[Stored records]
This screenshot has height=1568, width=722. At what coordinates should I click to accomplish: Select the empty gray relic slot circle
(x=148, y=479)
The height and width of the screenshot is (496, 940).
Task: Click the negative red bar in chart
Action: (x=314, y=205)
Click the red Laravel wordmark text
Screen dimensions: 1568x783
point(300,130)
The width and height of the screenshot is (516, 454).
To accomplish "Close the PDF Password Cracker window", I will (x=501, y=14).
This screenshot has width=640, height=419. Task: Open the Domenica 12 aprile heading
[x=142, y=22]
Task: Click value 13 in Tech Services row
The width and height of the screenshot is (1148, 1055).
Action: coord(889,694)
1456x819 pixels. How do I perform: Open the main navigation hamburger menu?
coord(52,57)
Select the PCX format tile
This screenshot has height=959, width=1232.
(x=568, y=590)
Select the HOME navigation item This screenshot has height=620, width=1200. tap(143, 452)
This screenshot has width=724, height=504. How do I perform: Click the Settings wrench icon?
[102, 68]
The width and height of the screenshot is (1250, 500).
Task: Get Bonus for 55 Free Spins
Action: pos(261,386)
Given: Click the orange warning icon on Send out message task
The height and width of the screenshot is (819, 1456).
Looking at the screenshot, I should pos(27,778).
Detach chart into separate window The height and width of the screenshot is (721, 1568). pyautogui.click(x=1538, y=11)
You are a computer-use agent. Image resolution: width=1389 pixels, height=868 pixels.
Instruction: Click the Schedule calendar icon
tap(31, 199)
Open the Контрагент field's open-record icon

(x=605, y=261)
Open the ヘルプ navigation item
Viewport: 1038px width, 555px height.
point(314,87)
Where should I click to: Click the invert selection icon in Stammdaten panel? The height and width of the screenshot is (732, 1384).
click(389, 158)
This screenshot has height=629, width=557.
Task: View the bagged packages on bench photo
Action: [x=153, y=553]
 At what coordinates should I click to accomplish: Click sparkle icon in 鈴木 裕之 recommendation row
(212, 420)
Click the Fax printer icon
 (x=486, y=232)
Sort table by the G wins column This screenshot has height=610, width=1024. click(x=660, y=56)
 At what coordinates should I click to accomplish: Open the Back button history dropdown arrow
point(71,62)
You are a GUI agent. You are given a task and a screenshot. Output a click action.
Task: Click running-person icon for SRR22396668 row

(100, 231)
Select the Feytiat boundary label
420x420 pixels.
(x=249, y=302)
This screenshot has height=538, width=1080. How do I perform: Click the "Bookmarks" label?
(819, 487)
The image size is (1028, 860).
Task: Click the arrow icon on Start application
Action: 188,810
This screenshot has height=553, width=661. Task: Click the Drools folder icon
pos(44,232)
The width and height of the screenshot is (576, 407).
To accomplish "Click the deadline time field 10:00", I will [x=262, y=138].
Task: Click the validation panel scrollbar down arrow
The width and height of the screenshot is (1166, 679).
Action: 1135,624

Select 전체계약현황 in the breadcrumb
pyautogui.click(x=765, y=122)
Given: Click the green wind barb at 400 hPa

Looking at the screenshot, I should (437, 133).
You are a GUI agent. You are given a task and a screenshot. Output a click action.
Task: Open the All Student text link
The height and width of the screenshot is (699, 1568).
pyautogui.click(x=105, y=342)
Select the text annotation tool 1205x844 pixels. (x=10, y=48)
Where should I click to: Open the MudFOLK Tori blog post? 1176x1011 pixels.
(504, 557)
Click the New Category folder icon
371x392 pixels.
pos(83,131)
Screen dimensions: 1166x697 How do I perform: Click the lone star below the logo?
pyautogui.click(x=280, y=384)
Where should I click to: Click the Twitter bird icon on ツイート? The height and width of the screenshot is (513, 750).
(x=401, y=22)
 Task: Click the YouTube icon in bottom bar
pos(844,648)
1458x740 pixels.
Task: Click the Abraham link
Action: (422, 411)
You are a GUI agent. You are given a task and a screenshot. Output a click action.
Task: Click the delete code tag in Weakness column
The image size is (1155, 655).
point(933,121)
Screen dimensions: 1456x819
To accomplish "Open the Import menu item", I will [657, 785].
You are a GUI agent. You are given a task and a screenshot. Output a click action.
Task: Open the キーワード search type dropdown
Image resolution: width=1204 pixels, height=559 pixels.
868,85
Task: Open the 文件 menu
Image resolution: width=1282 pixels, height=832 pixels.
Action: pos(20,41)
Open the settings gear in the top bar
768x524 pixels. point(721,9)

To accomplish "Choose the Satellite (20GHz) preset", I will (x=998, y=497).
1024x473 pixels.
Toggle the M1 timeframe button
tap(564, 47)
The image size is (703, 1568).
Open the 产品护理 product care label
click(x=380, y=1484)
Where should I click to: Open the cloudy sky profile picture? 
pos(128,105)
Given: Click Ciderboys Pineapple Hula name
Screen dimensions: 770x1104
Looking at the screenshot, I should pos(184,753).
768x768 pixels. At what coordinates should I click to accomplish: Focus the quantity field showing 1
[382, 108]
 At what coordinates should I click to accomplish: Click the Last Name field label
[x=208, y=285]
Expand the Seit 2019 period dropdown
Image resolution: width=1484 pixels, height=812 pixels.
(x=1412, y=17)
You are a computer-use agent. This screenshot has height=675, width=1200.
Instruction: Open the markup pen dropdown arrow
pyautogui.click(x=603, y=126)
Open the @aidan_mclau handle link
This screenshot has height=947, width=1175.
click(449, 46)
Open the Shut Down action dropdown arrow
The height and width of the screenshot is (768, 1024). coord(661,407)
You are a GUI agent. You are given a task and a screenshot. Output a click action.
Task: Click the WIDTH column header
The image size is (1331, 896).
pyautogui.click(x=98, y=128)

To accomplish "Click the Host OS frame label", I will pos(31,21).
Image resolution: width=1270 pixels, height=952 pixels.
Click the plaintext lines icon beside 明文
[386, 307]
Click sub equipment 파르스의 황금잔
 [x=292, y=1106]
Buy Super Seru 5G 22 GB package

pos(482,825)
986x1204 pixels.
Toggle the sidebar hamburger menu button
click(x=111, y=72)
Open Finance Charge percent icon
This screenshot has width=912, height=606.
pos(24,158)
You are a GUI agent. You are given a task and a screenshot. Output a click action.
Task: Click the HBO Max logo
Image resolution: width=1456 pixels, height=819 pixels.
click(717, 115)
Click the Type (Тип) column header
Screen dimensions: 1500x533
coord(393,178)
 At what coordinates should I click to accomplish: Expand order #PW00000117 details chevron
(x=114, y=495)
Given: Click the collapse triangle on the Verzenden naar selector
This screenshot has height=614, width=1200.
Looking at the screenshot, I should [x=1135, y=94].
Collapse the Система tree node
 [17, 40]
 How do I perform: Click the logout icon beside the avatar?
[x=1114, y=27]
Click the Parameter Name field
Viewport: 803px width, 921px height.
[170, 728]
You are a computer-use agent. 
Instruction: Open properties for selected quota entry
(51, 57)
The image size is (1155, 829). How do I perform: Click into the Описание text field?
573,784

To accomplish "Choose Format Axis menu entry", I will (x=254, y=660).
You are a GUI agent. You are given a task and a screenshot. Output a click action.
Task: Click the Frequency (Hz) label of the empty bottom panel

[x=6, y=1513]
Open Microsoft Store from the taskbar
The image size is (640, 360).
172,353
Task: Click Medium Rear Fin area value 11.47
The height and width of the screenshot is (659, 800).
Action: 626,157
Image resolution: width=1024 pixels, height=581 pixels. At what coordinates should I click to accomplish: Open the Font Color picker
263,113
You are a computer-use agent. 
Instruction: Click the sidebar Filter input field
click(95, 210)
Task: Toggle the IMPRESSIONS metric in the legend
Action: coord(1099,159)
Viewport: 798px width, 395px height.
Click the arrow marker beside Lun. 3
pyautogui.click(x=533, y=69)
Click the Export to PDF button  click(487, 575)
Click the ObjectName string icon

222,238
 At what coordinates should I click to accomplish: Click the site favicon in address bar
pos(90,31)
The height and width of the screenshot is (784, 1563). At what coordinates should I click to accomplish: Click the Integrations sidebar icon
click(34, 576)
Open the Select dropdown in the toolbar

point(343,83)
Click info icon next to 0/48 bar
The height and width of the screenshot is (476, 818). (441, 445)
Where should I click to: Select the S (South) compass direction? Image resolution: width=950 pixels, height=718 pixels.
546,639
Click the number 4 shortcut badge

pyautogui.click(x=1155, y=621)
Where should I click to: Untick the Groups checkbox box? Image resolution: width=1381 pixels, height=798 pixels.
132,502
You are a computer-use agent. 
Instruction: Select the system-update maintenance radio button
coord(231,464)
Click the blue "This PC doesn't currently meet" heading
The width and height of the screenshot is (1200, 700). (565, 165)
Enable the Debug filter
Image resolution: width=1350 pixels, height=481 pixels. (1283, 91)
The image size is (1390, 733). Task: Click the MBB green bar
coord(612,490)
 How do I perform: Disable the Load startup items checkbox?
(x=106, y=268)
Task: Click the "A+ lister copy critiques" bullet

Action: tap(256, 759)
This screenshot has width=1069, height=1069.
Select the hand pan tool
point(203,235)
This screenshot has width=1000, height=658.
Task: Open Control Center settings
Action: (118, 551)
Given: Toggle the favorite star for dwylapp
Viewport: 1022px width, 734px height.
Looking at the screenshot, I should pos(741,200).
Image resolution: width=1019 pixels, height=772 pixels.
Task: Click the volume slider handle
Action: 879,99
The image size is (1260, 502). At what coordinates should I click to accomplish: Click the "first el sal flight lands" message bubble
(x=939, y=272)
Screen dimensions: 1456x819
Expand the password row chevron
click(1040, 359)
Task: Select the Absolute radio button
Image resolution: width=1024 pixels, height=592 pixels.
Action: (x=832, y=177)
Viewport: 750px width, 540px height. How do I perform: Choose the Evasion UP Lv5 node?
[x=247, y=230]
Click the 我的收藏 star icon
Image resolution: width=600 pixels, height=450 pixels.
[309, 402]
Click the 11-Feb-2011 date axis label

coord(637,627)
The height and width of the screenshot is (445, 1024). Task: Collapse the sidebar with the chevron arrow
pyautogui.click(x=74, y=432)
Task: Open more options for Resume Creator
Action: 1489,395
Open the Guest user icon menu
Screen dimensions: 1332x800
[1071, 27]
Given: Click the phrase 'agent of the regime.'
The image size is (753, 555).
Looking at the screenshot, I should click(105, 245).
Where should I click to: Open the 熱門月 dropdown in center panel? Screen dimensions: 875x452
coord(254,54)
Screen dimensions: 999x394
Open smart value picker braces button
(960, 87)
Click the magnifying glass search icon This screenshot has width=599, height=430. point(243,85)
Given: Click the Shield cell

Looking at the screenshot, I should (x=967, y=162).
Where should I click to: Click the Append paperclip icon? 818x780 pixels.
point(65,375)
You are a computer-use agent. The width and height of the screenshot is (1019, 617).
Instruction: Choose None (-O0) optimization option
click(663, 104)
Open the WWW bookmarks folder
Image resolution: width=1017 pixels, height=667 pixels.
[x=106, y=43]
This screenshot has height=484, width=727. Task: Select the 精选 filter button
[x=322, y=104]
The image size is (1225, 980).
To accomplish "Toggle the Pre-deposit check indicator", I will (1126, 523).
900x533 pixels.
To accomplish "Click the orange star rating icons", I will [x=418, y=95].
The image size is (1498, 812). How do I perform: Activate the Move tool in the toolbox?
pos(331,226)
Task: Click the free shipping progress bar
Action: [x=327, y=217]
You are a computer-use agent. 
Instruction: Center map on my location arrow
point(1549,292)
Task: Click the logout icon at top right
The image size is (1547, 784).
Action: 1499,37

### [WHAT TO PRODUCE]
Wherever the line holding "Open the settings gear in the top bar" falls in the entries above, copy exactly from it through the line holding "Task: Click the HBO Max logo", inclusive, and add nothing.

### [COMPLETED TASK]
Open the settings gear in the top bar
768x524 pixels. point(721,9)

To accomplish "Choose the Satellite (20GHz) preset", I will (x=998, y=497).
1024x473 pixels.
Toggle the M1 timeframe button
tap(564, 47)
The image size is (703, 1568).
Open the 产品护理 product care label
click(x=380, y=1484)
Where should I click to: Open the cloudy sky profile picture? 
pos(128,105)
Given: Click Ciderboys Pineapple Hula name
Screen dimensions: 770x1104
Looking at the screenshot, I should pos(184,753).
768x768 pixels. At what coordinates should I click to accomplish: Focus the quantity field showing 1
[382, 108]
 At what coordinates should I click to accomplish: Click the Last Name field label
[x=208, y=285]
Expand the Seit 2019 period dropdown
Image resolution: width=1484 pixels, height=812 pixels.
(x=1412, y=17)
You are a computer-use agent. This screenshot has height=675, width=1200.
Instruction: Open the markup pen dropdown arrow
pyautogui.click(x=603, y=126)
Open the @aidan_mclau handle link
This screenshot has height=947, width=1175.
click(449, 46)
Open the Shut Down action dropdown arrow
The height and width of the screenshot is (768, 1024). coord(661,407)
You are a GUI agent. You are given a task and a screenshot. Output a click action.
Task: Click the WIDTH column header
The image size is (1331, 896).
pyautogui.click(x=98, y=128)

To accomplish "Click the Host OS frame label", I will pos(31,21).
Image resolution: width=1270 pixels, height=952 pixels.
Click the plaintext lines icon beside 明文
[386, 307]
Click sub equipment 파르스의 황금잔
 [x=292, y=1106]
Buy Super Seru 5G 22 GB package

pos(482,825)
986x1204 pixels.
Toggle the sidebar hamburger menu button
click(x=111, y=72)
Open Finance Charge percent icon
This screenshot has width=912, height=606.
pos(24,158)
You are a GUI agent. You are given a task and a screenshot. Output a click action.
Task: Click the HBO Max logo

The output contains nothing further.